Going back to the nations I previously mentioned. Spain have just coasted their way to the Under 21 European Championships this summer with an accurate and perfectly executed display of passing football, much like their senior counterparts at last summer's World Cup in South Africa. Take a minute to think of Barcelona's starting XI in the Champions League Final. Out of the XI who started, seven where trained and developed at the clubs youth academy. Valdes, Pique, Busquets, Xavi, Iniesta, Pedro and Lionel Messi, meaning the total money spent on that Barcelona team was at most in the region of £80 Million, with money only having been spent on David Villa, Dani Alves, Eric Abidal, Javier Mascherano and bringing back youth graduate Gerard Pique to the Camp Nou from Manchester United. That's £80 million required to forge what many call the 'greatest club side of all time,' The price of two and a bit Andy Carrolls.

The Netherlands with Ajax are a similar example. How many Dutch greats have emerged from the Amsterdam club? To name a select few; Cruyff, Bergkamp, Davids, the De Boer Brothers, Seedorf, and Van Basten. River Plate, though sadly recently relegated for the first time in the club's history have similar standing in Argentina with the likes of Kempes, Batistuta, Crespo and Ayala. I could go on.

The failings of the English at recent tournaments now seems to have finally cattle-prodded the FA into action with a scaled system regarding pitch size, soon our young academy starlets will not step foot on a full size 11-a-side pitch until they reach the age of 14, a system that has been in place in The Netherlands for years already. However that alone won't just solve the problem. The mentality of the way we train our young ones has to change.

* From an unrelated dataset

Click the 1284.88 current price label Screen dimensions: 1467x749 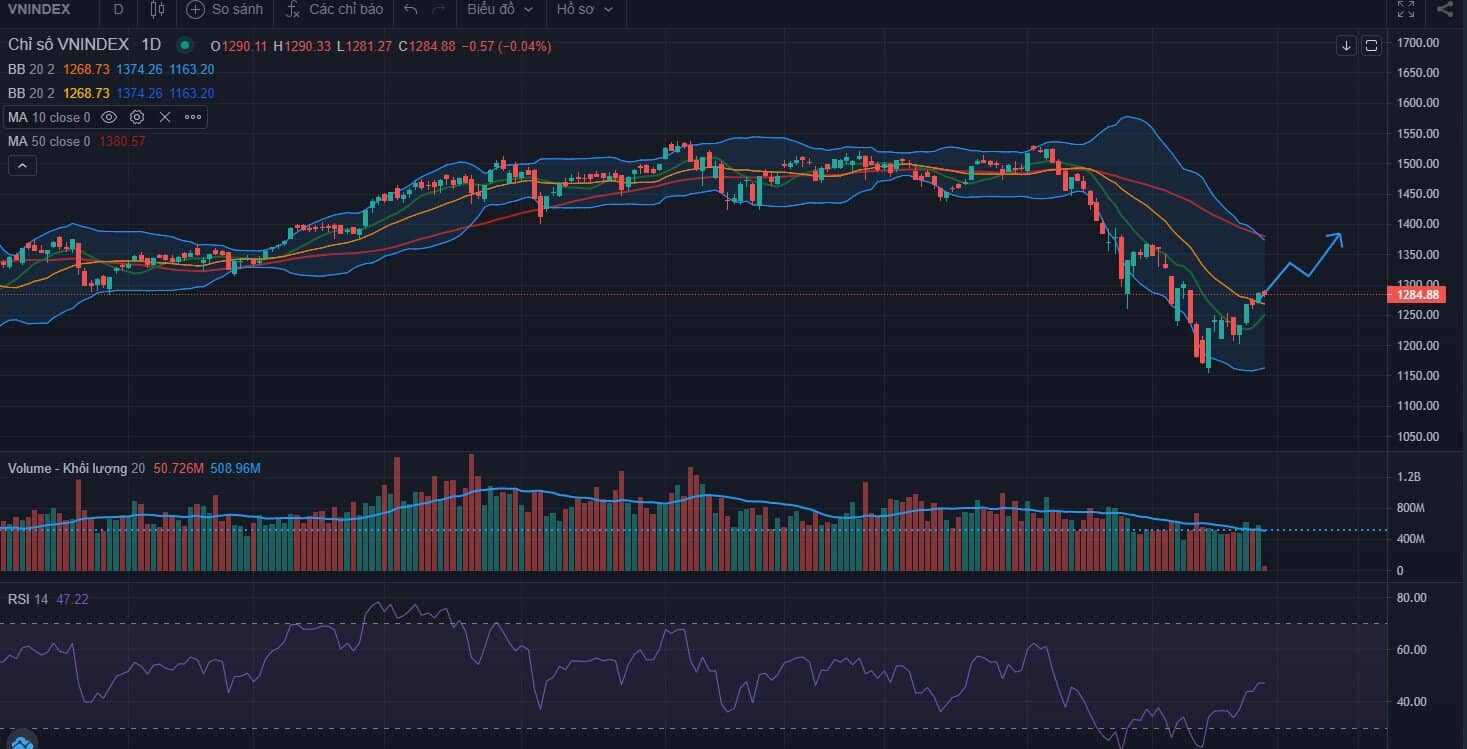click(1417, 294)
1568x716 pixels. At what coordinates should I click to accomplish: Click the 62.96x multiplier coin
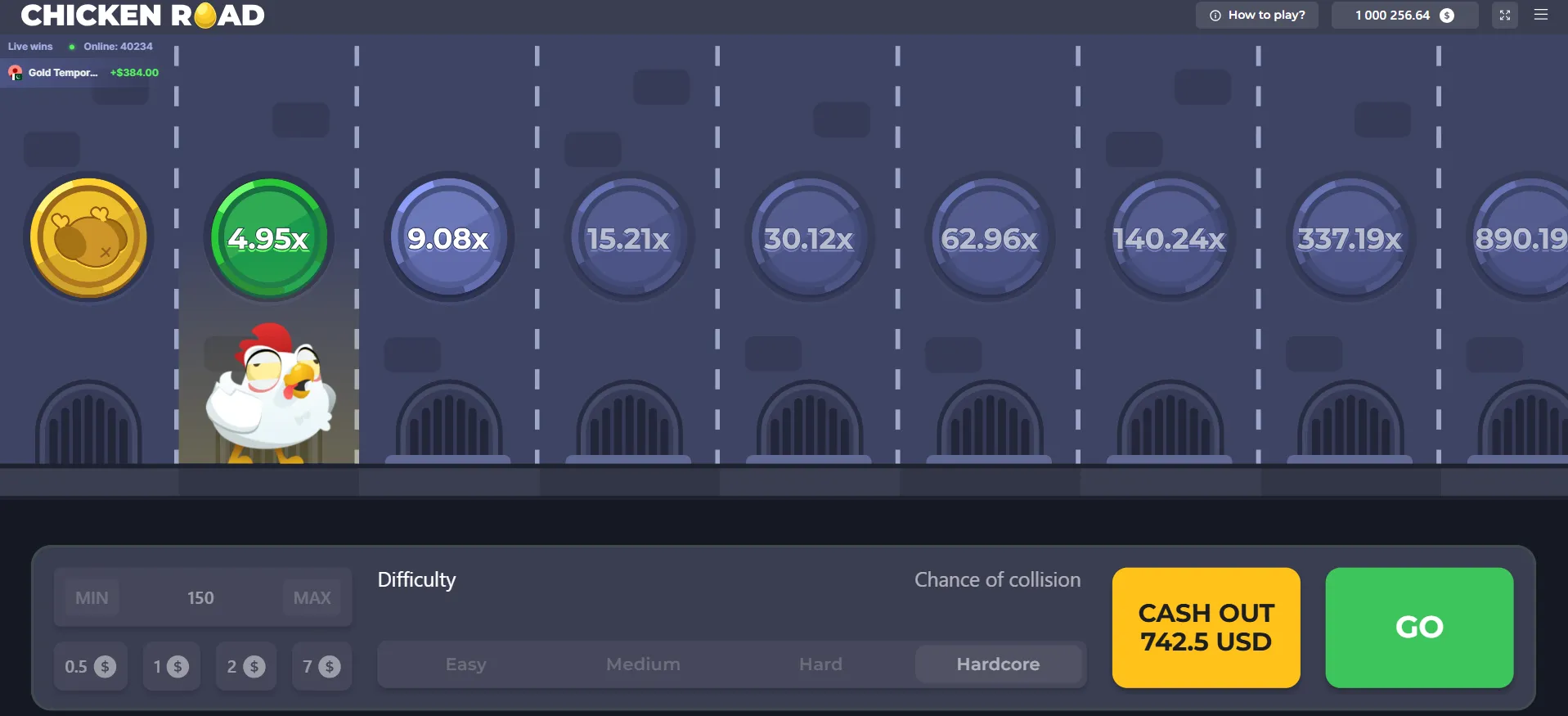pyautogui.click(x=990, y=237)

The obsession with pace and power needs to be thrown out of the window fast. Barcelona and Spanish football as a whole have shown that football is not rocket science. They have shown that football is a simple game, a team game of simple passing and movement. If we coach our young players to be comfortable with a ball at their feet, to pass, to move off the ball and create space for one another, aiding their development technically and reminding them it is perfectly okay to play a simple 10 yard pass to a teammate, rather than smash it 50 yards downfield, then just maybe we might see more genuine local talent emerge. England are years behind the continent and it will take time to catch up. After all we invented the game as it is today. Unfortunately though, at present other nations seem to be teaching us how to play it.

Just maybe, when we reach a point when we have a constant stream of young, talented and competent footballers emerging from our academies then maybe there will be more to go around. Something that is rare and collectable will always have high value, and sadly that is the current state of affairs with our homegrown players. A frequent emergence of homegrown talent with genuine technical ability might just see the demand and rarity fade and with that the monumental prices. I for one, hope to see the day when the English can go toe to toe with the likes of Spain on the football field without trepidation, when we stop becoming a laughing stock of world football and for once justify the national hype we always seem to generate prior to international tournaments.